Каирский синдром | страница 15



Детство и юность Саши прошли в районе Смоленской, в большом сталинском доме, в типовой двухкомнатной квартире. Отец — мелкий служащий, мать — учительница. Советская скудость жизни, вечная нехватка денег.

Когда я приходил к ним домой, они всегда приглашали за стол. Ели тогда даже по советским меркам перенасыщенную холестерином пищу. На стол ставили громадную миску пельменей, в которую заливали две банки майонеза, обильно перчили и солили.

Мать Саши была полной, нервной женщиной. Отец Саши женился на ней, несмотря на то что она была дочь политзаключенного, и это поломало ему карьеру. Его, фронтовика, не взяли на хорошую работу и направили в жалкую маленькую контору, где он угас как личность.

Я помню фотографии в комнате Саши, в которых отразилось убогое советское детство 50-х годов: стоят дети послевоенных лет — в белых панамках, чулочках на резинках, сандалиях и с флажками в руках. Такие же стандартные фото — из его школьно-пионерской жизни.
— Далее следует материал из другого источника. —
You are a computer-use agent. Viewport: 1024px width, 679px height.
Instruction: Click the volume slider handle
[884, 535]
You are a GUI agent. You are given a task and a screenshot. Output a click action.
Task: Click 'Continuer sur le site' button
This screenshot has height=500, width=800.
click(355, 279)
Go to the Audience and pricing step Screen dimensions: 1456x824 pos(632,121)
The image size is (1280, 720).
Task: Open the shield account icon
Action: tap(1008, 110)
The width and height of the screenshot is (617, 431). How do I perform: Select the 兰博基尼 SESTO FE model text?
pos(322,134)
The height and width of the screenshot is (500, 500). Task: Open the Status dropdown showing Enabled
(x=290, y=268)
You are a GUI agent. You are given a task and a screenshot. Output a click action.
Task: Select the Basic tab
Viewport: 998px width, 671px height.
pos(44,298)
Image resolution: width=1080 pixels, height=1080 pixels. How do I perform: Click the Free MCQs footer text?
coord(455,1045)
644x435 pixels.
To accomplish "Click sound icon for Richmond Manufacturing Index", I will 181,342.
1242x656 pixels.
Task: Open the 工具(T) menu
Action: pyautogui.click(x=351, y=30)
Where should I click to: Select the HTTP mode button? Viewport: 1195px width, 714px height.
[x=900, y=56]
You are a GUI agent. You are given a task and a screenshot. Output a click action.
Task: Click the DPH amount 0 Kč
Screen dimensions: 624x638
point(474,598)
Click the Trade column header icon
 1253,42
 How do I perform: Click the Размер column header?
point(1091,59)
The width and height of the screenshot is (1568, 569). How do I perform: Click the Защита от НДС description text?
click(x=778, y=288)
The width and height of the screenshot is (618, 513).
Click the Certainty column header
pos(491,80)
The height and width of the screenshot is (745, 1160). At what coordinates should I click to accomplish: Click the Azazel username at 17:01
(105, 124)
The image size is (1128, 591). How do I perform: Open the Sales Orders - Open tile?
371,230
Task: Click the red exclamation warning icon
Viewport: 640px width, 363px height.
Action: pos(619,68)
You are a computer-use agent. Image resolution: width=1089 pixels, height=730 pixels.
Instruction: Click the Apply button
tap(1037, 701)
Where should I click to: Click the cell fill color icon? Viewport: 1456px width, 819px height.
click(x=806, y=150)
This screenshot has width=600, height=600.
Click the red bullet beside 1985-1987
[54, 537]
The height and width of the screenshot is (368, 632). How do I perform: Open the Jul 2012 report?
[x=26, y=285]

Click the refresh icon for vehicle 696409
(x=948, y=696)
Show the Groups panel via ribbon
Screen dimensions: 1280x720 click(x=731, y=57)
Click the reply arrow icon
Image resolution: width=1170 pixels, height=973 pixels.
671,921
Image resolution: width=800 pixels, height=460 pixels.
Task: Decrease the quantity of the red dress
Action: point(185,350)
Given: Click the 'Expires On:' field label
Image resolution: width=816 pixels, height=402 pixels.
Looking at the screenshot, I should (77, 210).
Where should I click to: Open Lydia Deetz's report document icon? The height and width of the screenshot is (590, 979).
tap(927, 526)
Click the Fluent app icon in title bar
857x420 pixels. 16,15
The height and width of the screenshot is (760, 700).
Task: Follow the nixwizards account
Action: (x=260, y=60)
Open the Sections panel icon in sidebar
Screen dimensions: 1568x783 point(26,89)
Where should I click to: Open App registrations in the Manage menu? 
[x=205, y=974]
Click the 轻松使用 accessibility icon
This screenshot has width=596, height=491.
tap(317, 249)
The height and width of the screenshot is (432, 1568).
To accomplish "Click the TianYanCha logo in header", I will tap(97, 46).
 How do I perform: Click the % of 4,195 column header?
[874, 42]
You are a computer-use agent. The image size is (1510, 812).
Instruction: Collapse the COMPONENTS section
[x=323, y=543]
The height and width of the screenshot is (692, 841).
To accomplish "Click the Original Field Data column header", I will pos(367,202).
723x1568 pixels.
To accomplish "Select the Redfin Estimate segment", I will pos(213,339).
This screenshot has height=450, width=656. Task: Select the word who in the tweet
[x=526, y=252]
Битлы вошли в его жизнь, выражаясь словами Добролюбова, как луч света в темное царство. Он услышал у местного фарцовщика на Смоленской Love me do. И тут же подхватил песню на английском, без акцента.

Фантазия у Саши была исключительной во всем: он расстелил в своей маленькой комнате шкуру медведя, ввинтил красную лампу из домашней фотолаборатории, развесил портреты Битлов по стенам и поставил магнитофонную приставку «Нота-2».

На стенах покачивались красноватые тени, на полу лежал, оскалив клыки, бурый медведь, а он целовался с девушками, курил сигарету за сигаретой и как бы растворялся в своих мирах.

Весь 71-й год, не считая моей командировки в Асуан, мы жили в соседних домах для хабиров: Саша — в Наср-сити, 3, а я — в Наср-сити, 6. Он ездил каждый день с майором Зябловым на Суэцкий канал, а я — в штаб ПВО «Гюши», что на горе Мукаттам.

По вечерам он декламировал стихи на английском и мечтал о Тане, которая осталась главной любовью его жизни.

Мы как-то решили — больше о Советском Союзе не говорить. Эта тема была неинтересна. Говорили только о личном и об искусстве.

Советская система находилась в другом измерении, с комсомольцами, генсеками и пятилетними планами. Свобода была внутри нас.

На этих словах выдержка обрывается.